Drawing on years of classroom experience and policy work, Bennett strips behaviour management back to its core principles: consistency, clarity and certainty. He offers practical advice, not platitudes. He doesn’t treat poor behaviour as moral failure. He treats behaviour as something that can be taught, reinforced and improved.
This is the book I wish I’d had in my first year. It doesn’t promise miracles, but it does offer steps to help you take control.
6. Back on Track: fewer things, greater depth by Mary Myatt
In a world of buzzwords and endless “initiatives”, Mary Myatt cuts through the noise with calm clarity. Back on Track is a call to focus on the core business of education - high expectations, rich curriculum and meaningful learning - especially in the wake of disruption.
Myatt is particularly good at drawing attention to what matters and what doesn’t. She reminds us that not everything that counts can be measured, but also that rigour and kindness can (and must) coexist in the classroom.
For new teachers, this book is a masterclass in priorities. It helps you strip away the fluff and stay grounded in purpose.
7. Seven myths about education by Daisy Christodoulou
This book shook up the education world when it was first published in 2013, and it’s just as relevant today. Daisy Christodoulou takes on seven widely held but flawed beliefs about teaching and learning, such as “facts prevent understanding” or “teacher-led instruction is passive”.
What’s powerful here is the evidence-led challenge to fashionable ideas that have too often shaped policy and practice. For new teachers, it offers a liberating insight: you don’t have to chase the latest trend. You can teach knowledge explicitly, and do so with integrity.

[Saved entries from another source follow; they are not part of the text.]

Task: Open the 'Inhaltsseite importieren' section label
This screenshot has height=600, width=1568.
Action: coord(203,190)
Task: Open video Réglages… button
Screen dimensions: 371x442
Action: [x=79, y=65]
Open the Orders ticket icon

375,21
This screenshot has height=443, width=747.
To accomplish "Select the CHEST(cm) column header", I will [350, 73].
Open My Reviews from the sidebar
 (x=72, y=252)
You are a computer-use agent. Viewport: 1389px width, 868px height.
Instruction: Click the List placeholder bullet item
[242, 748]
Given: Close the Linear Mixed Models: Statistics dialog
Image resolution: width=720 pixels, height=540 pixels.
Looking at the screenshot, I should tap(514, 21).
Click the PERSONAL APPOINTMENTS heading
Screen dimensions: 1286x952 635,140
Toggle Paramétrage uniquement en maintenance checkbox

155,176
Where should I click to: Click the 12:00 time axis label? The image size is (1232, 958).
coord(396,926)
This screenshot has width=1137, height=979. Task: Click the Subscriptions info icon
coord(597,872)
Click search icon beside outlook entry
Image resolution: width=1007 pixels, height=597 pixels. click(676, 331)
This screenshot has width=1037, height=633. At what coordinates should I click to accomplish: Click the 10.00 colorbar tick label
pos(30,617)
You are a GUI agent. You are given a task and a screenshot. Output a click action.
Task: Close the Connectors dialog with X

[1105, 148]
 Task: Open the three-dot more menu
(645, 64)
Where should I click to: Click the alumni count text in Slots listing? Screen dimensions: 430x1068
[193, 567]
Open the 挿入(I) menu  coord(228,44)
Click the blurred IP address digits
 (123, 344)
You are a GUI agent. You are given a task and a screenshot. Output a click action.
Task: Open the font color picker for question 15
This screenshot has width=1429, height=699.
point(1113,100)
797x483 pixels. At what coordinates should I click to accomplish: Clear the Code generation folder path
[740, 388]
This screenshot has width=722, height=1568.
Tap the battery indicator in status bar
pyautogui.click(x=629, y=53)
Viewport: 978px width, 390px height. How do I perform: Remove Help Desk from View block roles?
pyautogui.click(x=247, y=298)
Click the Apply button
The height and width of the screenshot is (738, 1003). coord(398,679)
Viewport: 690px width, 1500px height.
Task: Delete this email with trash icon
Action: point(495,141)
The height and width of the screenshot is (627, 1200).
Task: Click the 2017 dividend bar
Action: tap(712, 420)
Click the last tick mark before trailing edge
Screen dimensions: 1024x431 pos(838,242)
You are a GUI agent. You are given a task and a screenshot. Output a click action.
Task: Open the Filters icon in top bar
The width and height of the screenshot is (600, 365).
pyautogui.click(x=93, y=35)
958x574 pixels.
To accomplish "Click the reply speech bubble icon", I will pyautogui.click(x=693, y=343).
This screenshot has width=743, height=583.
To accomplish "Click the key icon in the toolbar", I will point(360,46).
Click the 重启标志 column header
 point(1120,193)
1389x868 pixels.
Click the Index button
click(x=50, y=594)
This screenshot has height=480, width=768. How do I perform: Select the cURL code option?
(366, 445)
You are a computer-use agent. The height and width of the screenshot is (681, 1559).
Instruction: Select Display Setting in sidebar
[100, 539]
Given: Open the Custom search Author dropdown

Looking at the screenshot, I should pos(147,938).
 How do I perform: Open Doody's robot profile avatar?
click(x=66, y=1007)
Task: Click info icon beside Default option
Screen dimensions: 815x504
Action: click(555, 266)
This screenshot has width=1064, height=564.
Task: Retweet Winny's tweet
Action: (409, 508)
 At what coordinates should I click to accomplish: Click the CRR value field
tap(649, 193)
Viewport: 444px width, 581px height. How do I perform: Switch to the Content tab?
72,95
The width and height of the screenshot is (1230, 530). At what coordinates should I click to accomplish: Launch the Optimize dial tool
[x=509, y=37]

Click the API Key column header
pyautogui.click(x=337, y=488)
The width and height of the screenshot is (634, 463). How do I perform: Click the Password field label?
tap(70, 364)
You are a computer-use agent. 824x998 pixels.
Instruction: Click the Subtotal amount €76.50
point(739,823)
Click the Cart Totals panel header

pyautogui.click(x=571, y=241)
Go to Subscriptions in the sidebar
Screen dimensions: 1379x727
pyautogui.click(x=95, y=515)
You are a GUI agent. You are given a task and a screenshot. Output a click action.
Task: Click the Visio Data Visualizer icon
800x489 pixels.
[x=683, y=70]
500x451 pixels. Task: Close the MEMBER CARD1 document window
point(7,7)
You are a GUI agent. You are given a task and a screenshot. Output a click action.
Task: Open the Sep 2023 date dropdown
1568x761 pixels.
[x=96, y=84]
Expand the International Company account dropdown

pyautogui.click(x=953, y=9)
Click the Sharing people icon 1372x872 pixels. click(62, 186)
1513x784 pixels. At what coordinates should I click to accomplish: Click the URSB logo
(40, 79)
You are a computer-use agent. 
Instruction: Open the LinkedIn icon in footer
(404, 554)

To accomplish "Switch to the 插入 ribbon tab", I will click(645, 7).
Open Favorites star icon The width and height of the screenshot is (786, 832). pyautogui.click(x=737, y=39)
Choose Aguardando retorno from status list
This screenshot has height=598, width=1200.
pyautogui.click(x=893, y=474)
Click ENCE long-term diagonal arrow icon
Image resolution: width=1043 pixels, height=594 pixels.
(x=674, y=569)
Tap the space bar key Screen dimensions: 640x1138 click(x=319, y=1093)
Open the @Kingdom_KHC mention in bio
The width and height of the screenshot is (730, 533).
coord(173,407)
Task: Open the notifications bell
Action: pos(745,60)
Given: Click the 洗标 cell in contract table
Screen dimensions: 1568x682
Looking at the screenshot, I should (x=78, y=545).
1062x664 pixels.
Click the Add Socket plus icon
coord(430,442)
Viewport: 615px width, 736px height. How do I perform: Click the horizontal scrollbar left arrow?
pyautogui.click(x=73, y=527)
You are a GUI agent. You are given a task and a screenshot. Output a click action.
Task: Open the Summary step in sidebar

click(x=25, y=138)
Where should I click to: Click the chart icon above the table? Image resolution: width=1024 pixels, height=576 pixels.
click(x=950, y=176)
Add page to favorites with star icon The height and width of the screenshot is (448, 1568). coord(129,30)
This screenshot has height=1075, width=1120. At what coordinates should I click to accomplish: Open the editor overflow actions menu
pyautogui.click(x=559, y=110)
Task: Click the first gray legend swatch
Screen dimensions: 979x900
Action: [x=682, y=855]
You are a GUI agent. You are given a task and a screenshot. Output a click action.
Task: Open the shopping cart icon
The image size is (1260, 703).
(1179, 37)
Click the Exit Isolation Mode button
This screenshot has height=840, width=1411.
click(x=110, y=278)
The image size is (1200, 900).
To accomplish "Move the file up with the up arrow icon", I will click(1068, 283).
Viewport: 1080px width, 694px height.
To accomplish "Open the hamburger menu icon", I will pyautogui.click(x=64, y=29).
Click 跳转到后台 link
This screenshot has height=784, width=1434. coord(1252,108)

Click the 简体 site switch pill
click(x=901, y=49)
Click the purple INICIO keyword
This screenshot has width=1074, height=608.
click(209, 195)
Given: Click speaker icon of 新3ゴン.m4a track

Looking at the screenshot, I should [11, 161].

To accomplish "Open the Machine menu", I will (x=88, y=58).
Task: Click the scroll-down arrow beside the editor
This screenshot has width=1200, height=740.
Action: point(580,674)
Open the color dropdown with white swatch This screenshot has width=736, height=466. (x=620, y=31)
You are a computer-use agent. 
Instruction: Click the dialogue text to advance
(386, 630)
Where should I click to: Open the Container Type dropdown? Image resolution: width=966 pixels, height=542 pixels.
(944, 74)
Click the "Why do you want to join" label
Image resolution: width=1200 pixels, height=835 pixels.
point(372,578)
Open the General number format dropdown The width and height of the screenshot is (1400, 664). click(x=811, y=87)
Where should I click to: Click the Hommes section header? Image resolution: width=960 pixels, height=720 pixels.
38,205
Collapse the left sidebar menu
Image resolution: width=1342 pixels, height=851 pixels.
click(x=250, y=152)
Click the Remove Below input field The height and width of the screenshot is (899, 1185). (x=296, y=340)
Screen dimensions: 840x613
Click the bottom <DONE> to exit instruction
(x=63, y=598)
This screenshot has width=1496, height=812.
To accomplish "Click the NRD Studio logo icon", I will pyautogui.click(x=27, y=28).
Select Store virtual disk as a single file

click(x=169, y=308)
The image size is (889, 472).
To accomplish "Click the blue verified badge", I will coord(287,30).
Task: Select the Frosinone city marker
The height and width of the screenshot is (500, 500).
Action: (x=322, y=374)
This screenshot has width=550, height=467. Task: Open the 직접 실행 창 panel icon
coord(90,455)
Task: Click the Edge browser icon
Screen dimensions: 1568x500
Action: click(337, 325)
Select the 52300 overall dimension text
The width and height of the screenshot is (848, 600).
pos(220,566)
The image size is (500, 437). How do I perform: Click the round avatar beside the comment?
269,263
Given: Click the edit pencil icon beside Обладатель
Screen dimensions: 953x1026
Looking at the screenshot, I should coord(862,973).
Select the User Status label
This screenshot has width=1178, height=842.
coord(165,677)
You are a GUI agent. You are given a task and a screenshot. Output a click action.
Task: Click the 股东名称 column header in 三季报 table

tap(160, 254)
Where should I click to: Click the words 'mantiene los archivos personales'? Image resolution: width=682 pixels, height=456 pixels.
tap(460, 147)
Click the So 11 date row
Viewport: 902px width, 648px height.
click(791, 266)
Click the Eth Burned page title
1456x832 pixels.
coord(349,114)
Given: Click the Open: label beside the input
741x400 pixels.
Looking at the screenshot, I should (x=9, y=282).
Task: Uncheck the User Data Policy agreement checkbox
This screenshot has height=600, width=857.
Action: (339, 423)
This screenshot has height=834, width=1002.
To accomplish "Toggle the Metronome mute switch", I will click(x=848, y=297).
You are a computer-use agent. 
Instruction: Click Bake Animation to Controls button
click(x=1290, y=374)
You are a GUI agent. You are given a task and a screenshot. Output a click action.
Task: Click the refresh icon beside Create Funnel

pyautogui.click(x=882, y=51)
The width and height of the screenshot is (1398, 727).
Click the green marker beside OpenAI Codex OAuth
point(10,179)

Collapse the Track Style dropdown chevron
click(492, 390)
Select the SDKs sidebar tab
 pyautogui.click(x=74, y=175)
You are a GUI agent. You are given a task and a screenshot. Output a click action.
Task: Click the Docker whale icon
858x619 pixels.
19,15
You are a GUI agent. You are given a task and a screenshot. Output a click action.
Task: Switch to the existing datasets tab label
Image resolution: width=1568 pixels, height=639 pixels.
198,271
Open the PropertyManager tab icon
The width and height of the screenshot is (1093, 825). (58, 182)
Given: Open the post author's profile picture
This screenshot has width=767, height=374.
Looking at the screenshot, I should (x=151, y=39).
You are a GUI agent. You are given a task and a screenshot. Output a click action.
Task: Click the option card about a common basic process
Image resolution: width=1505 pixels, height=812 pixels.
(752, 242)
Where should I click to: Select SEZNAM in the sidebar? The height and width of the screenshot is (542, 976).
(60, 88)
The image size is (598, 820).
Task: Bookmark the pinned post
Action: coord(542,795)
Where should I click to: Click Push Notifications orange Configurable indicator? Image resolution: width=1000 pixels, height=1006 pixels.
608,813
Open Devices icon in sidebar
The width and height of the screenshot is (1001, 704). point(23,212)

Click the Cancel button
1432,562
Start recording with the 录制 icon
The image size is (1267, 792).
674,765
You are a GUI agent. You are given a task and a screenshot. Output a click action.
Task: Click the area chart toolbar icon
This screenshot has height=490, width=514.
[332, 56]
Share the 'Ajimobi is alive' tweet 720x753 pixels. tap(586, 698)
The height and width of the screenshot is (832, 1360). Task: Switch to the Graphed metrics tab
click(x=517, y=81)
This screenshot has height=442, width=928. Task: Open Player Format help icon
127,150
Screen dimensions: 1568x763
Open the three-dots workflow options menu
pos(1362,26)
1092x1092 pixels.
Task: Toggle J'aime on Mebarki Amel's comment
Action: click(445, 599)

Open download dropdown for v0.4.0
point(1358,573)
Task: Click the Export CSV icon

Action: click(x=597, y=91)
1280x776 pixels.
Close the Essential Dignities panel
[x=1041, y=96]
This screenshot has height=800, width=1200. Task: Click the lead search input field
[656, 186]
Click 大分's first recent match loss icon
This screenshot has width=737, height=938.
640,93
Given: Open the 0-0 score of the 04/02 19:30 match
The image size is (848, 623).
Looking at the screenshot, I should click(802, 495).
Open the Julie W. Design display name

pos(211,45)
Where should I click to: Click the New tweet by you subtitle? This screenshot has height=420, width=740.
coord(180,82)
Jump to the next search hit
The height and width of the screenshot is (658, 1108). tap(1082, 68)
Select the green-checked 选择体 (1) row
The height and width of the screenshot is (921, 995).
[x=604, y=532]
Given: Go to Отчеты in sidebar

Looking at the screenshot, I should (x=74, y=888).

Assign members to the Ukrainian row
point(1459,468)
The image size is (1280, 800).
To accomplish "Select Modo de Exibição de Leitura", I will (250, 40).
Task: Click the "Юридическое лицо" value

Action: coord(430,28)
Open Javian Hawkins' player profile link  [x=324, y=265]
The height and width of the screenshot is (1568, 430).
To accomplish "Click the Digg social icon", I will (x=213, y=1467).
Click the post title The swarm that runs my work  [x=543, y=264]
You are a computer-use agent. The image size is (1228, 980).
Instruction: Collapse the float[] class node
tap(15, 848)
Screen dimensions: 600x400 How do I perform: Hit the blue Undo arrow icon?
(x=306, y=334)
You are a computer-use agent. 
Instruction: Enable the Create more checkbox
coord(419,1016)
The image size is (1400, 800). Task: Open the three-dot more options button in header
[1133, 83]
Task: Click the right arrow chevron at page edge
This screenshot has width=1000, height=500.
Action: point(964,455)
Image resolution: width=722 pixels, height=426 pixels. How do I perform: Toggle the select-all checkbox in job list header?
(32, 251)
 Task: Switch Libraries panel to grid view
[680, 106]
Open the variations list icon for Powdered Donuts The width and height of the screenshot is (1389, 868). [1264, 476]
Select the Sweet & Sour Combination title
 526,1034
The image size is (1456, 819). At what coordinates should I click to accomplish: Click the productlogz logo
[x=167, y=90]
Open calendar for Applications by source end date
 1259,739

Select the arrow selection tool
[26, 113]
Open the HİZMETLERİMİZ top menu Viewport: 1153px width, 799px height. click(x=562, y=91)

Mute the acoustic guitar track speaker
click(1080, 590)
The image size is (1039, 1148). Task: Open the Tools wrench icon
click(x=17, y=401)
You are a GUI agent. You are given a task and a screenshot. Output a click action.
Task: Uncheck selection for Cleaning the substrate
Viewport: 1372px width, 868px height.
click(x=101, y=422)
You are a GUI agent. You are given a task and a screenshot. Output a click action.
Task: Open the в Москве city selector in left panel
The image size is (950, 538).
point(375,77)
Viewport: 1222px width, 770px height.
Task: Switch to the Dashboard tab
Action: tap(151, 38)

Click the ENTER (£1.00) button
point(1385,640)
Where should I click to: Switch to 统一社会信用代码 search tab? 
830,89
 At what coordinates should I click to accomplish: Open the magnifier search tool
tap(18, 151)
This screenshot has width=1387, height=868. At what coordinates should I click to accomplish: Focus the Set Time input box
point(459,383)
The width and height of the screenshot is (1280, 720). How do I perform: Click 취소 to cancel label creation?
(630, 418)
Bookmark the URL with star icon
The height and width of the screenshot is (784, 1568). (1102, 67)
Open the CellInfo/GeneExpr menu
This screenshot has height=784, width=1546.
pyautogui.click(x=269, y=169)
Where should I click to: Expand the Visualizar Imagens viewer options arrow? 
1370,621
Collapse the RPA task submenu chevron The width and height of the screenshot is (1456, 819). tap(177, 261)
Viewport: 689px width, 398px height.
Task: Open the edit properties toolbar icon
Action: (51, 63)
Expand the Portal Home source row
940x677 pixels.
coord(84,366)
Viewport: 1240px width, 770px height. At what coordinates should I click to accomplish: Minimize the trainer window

It’s a bold, smart book that will sharpen your thinking and your teaching.
Final thoughts
No book can replace the lived experience of teaching. You’ll learn more in your first year at the front of the room than from any shelf of theory. But books can offer something else: perspective, structure and a voice of sanity amid the noise.
The seven books above aren’t silver bullets, but they each offer something rare: clarity without cliche. They respect the craft. They honour your time. And they’ll walk beside you as you find your own rhythm.
To any new teacher reading this: it’s hard, but it’s worth it. These books helped me to believe that, and I hope they’ll do the same for you.